┌──

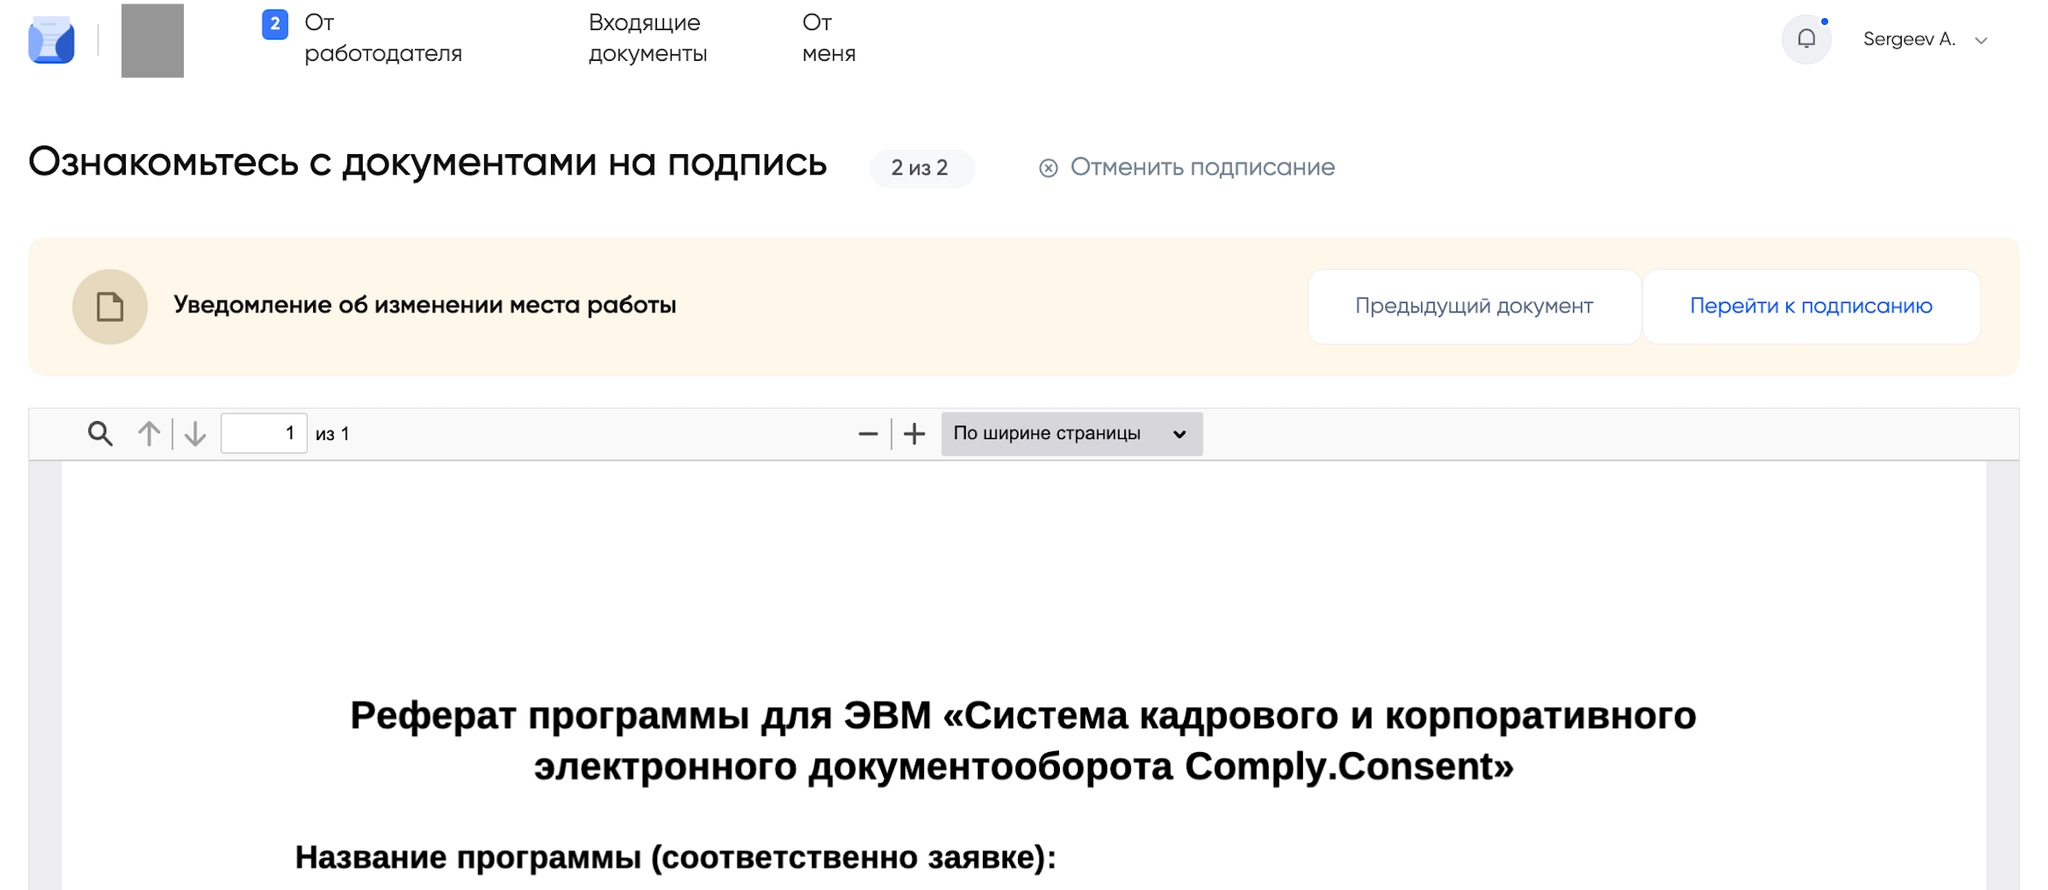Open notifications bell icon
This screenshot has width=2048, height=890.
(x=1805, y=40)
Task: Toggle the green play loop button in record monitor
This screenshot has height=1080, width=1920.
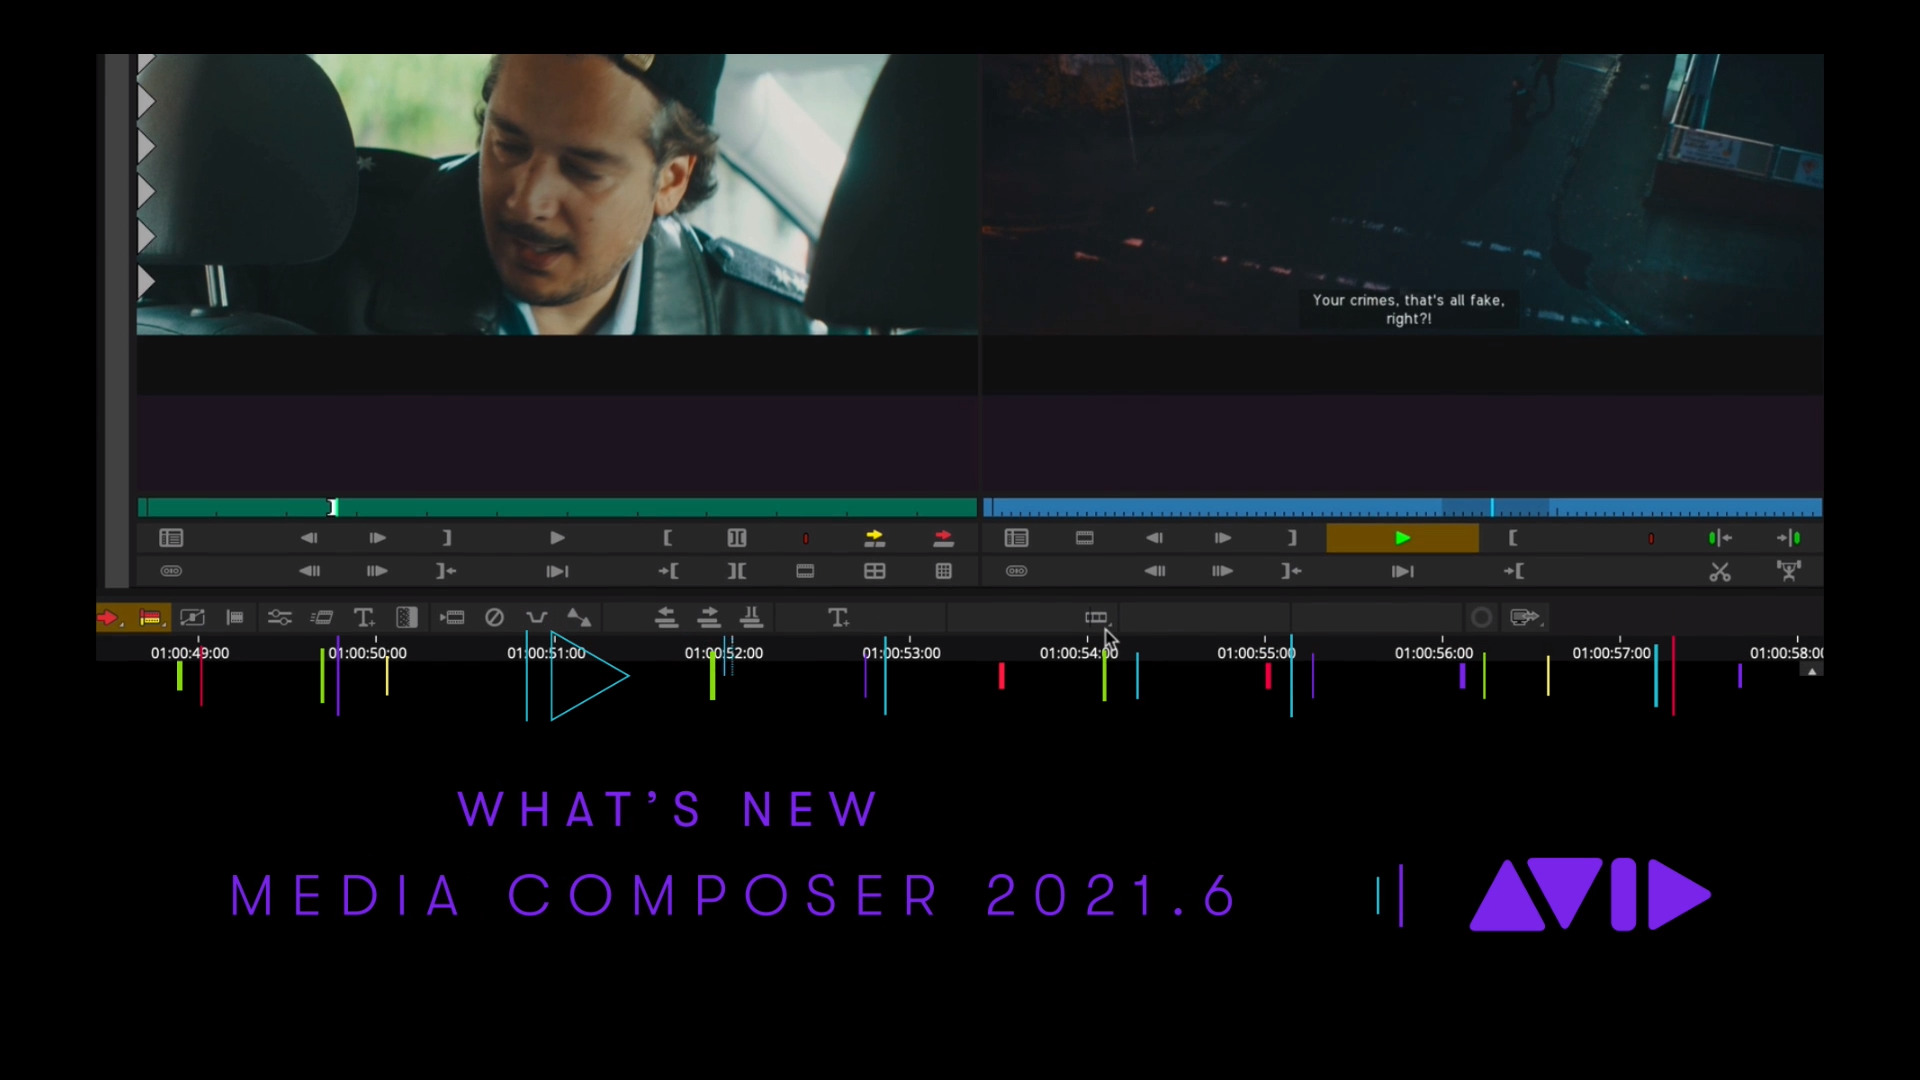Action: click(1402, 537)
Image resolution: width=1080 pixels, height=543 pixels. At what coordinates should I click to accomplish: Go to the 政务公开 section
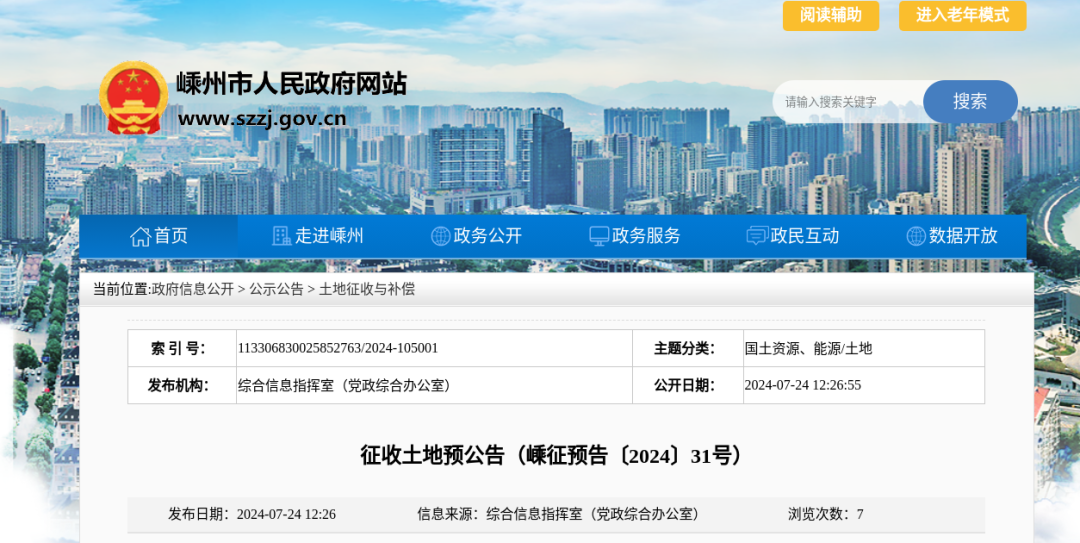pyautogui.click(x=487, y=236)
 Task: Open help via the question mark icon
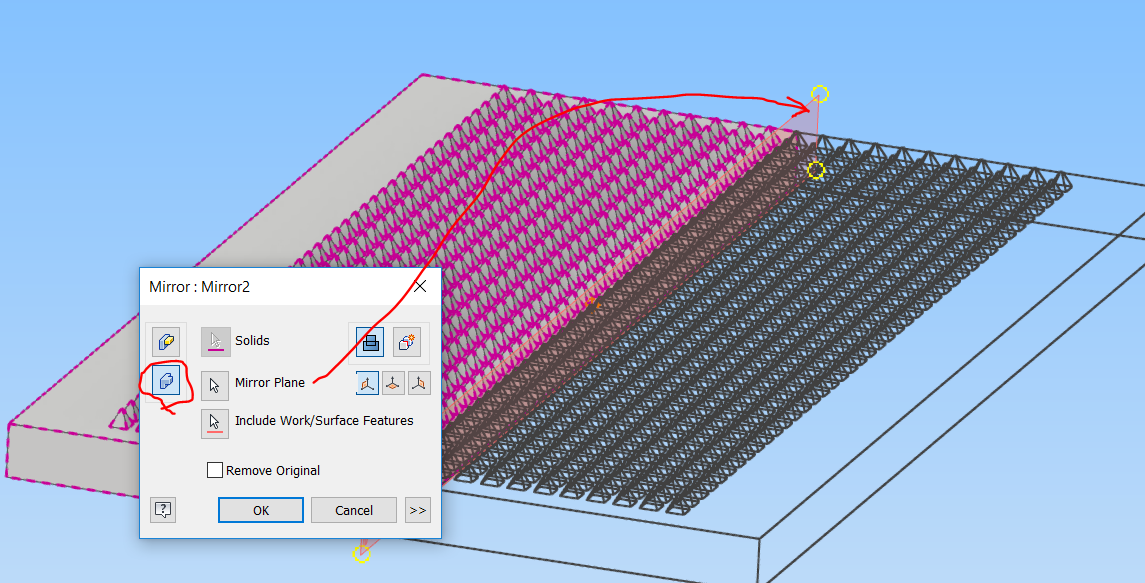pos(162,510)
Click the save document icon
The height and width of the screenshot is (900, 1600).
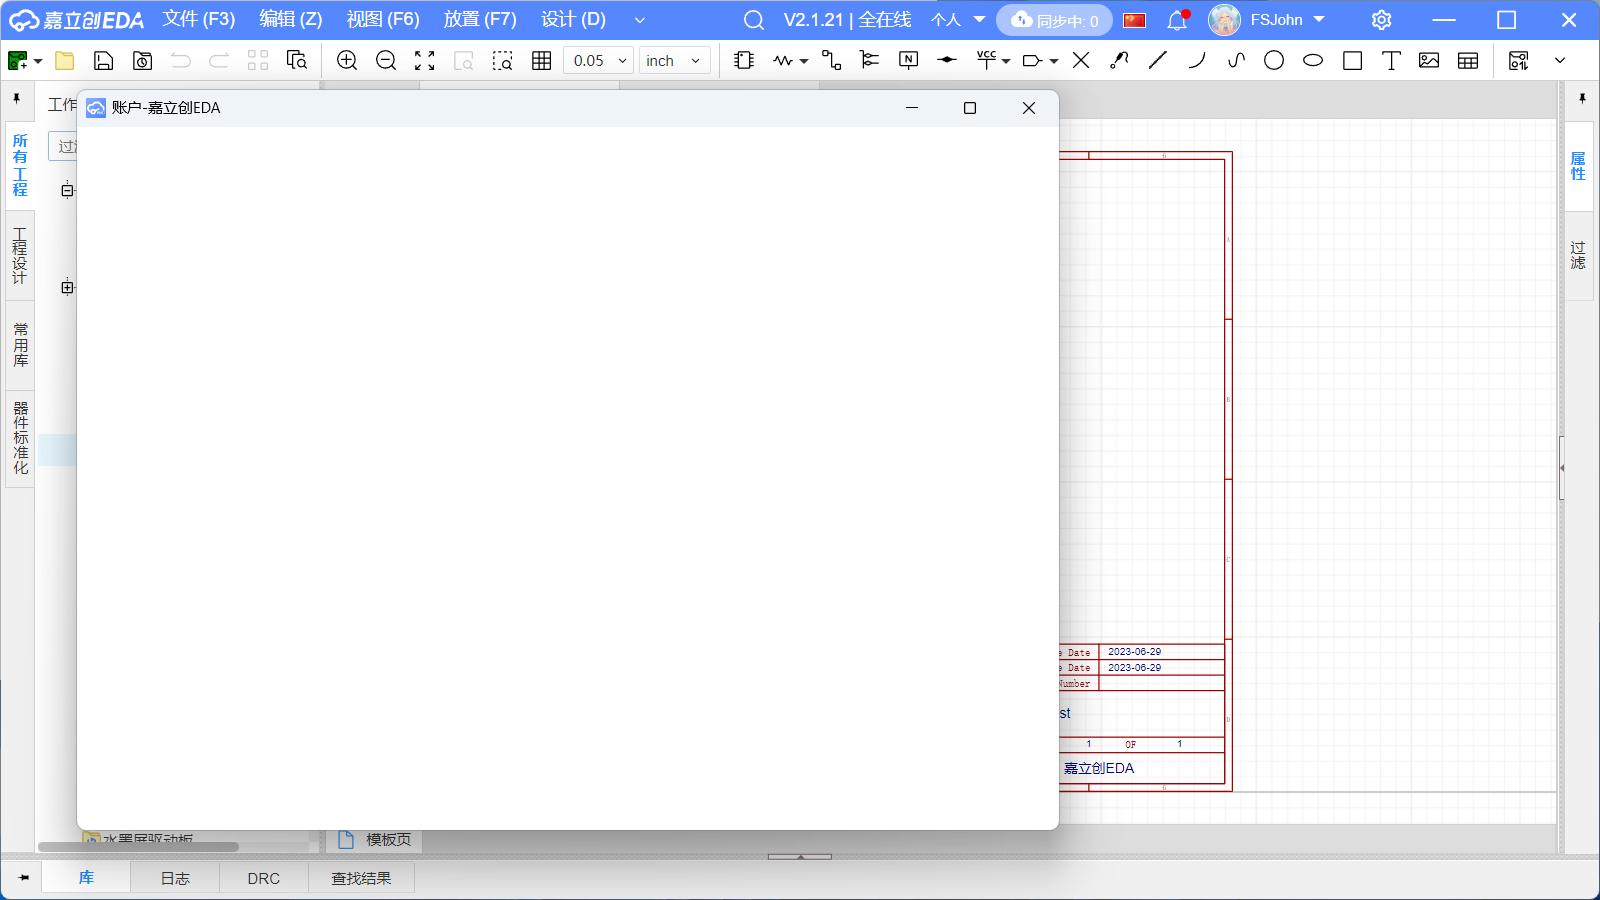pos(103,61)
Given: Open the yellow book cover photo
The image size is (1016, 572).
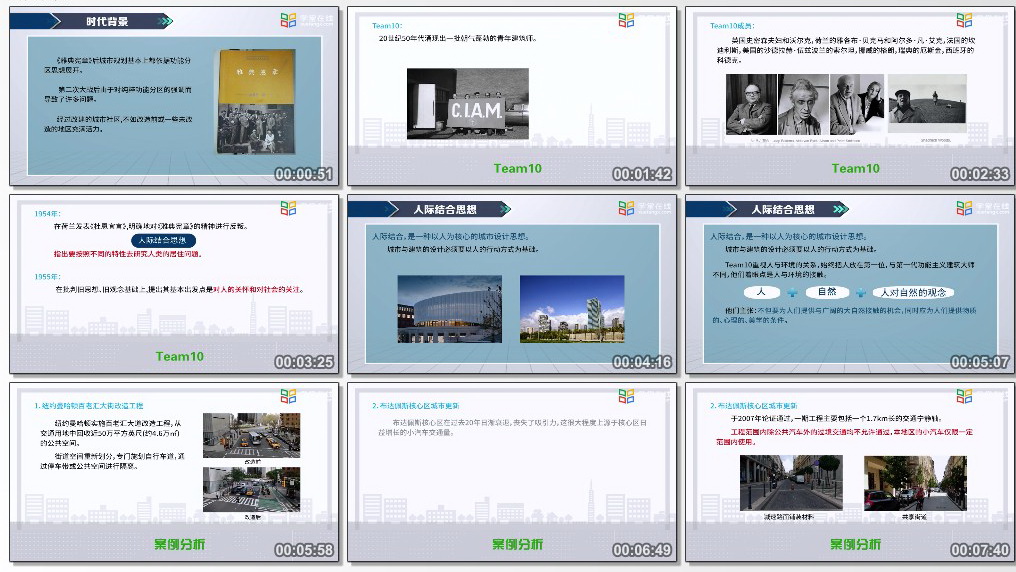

└──

Copy nothing but the lines from the line that contains "Task: Toggle the" through the end of the listing, exactly, and keep pictures out of it.

Task: Toggle the green play loop button in record monitor
This screenshot has height=1080, width=1920.
Action: click(1402, 537)
Image resolution: width=1080 pixels, height=543 pixels. At what coordinates should I click to accomplish: Go to the 政务公开 section
pyautogui.click(x=487, y=236)
 Task: Open help via the question mark icon
pos(162,510)
Click the save document icon
The height and width of the screenshot is (900, 1600).
pos(103,61)
Given: Open the yellow book cover photo
The image size is (1016, 572).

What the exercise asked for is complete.